▶ **Exercise task**: Continue the article below about the New York City conference on the 2030 census, starting after its final sentence.

▶ **Extract to read**:
···
This week: N.Y.C. 2030 Census Effort Kicks Off, Newburgh VRA case parties differ on proceedings, State Election Law Bills Advance, State VRA Preclearance Updates, Florida Redistricting Challenge Advances
By Jeff Wice, Alexis Marking & Jarret Berg
N.Y.C. Census Conference Kicks Off 2030 Organizing Push
On April 1, over 100 attendees participated in a half-day conference at New York Law School focused on preparing for the 2030 census. The event was co-sponsored by the N.Y. Elections, Census & Redistricting Institute (at New York Law School), N.Y.C. Council Member Julie Menin, and the N.Y.C. Central Labor Council. The conference was held on the halfway mark between Census 2020 and 2030.
Opening remarks were provided via recorded messages from U.S. House Minority Leader Hakeem Jeffries and N.Y. S. Assemblyman Landon Dais (D-Bronx), the sponsor of state legislation to establish a state census program (A.6894). N.Y.C. Central Labor Council President Vincent Avarez also welcomed participants to the convening.
Panels featured former N.Y.C. Planning Department expert Joe Salvo. Planning Department Population Director Joel Alvarez, CUNY Graduate Center experts John Mollenkopf and Steve Romalewski, Wennie Chin (NYPIRG), Eve Stotland (NY Community Trust), Juan Rosa (NAJLEO), and Pharein Griffith (NAAC). The speakers focused on key lessons learned from 2020 and on how to plan for Census 2030 outreach, especially as it related to hard-to-count communities.
Council Member Menin and NY Law School Professor Jeff Wice authored a column published in the N.Y. Daily News on “Census 2030 is halfway here” and the need to organize early.
A recording of the conference will be provided in a future update.
···
▶ **Entries provided**:
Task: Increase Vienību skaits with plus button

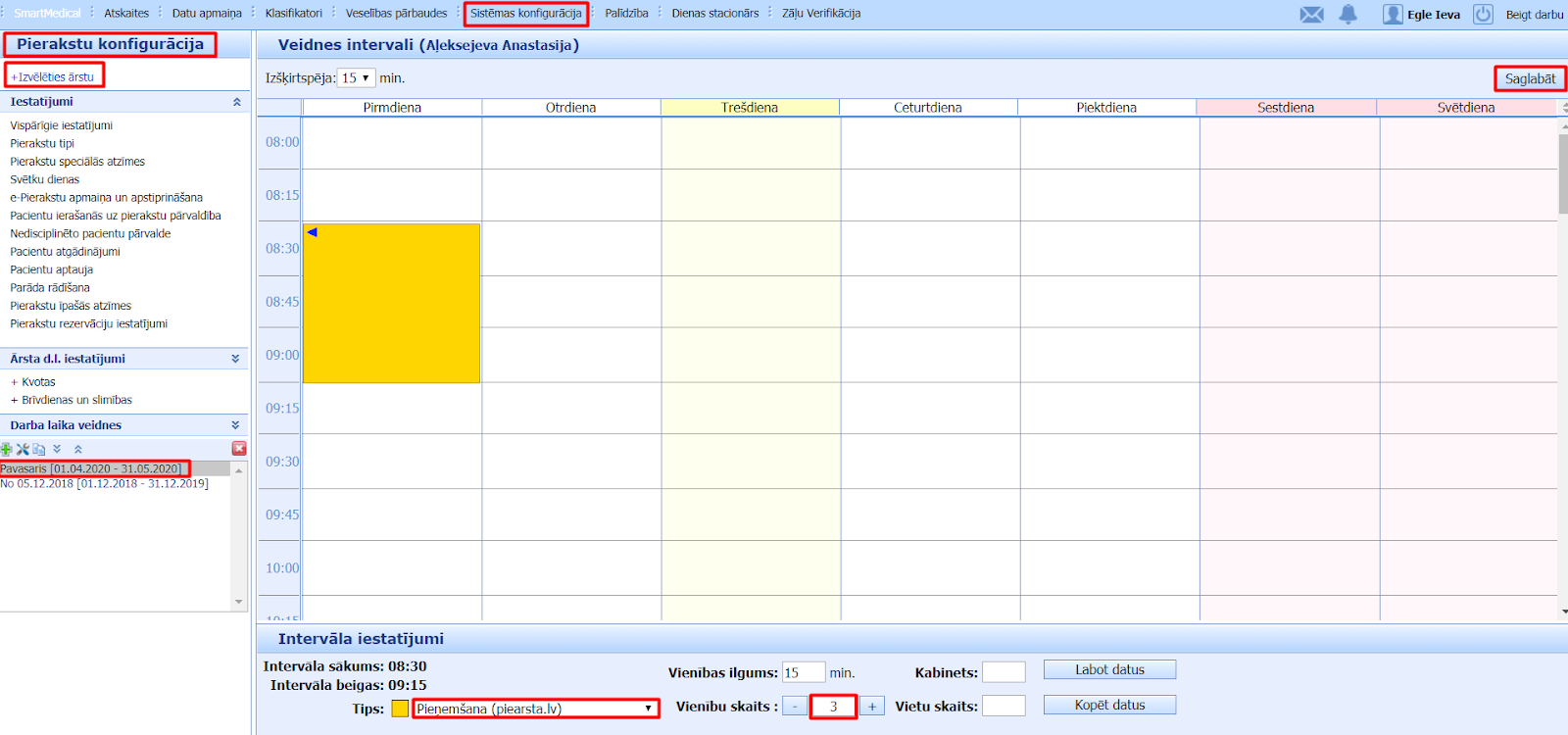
···
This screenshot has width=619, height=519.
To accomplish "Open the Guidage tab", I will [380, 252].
···
▶ **Result for this task**:
N.Y. VOTING RIGHTS ACT LITIGATION
Orange County: Clarke et al. v. Newburgh
Following an Appellate Division decision upholding the state Voting Rights Act and directing a challenge to the Newburgh Town Board’s at-large membership, legal wrangling continues back before the lower court where the case is on remand. On March 7th, the Town of Newburgh and its Town Board (“the Town”) requested that the State Supreme Court accept for filing a reply memorandum of law in support of their motion for leave to appeal to the New York State Court of Appeals and requested that the Court refrain from issuing remittitur (“Reply”), which Reply responds to the appellants’ February 28th responses to the Town’s motion to leave for appeal. Although the Town technically may not file this Reply under CPLR 2214(b) because the motion was served on less than 16 days’ notice as required, the Town argues this Reply would “aid the Court’s disposition” of the motion.
The reply memorandum included three main arguments. First, “The Court of Appeals reviewing the constitutionality of the NYVRA now—including determining what implicit elements may support that conclusion—would provide essential clarity to the pending NYVRA cases across the state, while furthering judicial and litigant economy.” Second, “This case is a proper vehicle for the Court of Appeals deciding the unsettled and important constitutional question of whether the NYVRA violates the federal or state Equal Protection Clause, and what implicit elements may support that conclusion.” Lastly, “No remittitur appears on the docket, and withholding remittitur would promote judicial and litigant economy.”
On March 10th, the appellants filed a letter with the Court to object to the Town’s untimely reply. As stated in the letter, “The Town’s notice of motion specifically set the return date for their motion as March 3, 2025 at 10:00 a.m…There is no reason for this Court to entertain papers submitted after the motion has been fully submitted simply because the Town failed to submit their papers on time.” The appellants further contend that this untimely submission was another attempt by the Town to delay the trial in this matter, citing numerous examples of such. A trial must occur in a timely manner for the appellants to receive relief for the 2025 elections. Accordingly, the letter asks the Court to deny the Town’s request to submit a reply, expedite its decision on the pending motion “to the extent possible,” and (upon denying the motion) direct the Supreme Court to schedule a trial.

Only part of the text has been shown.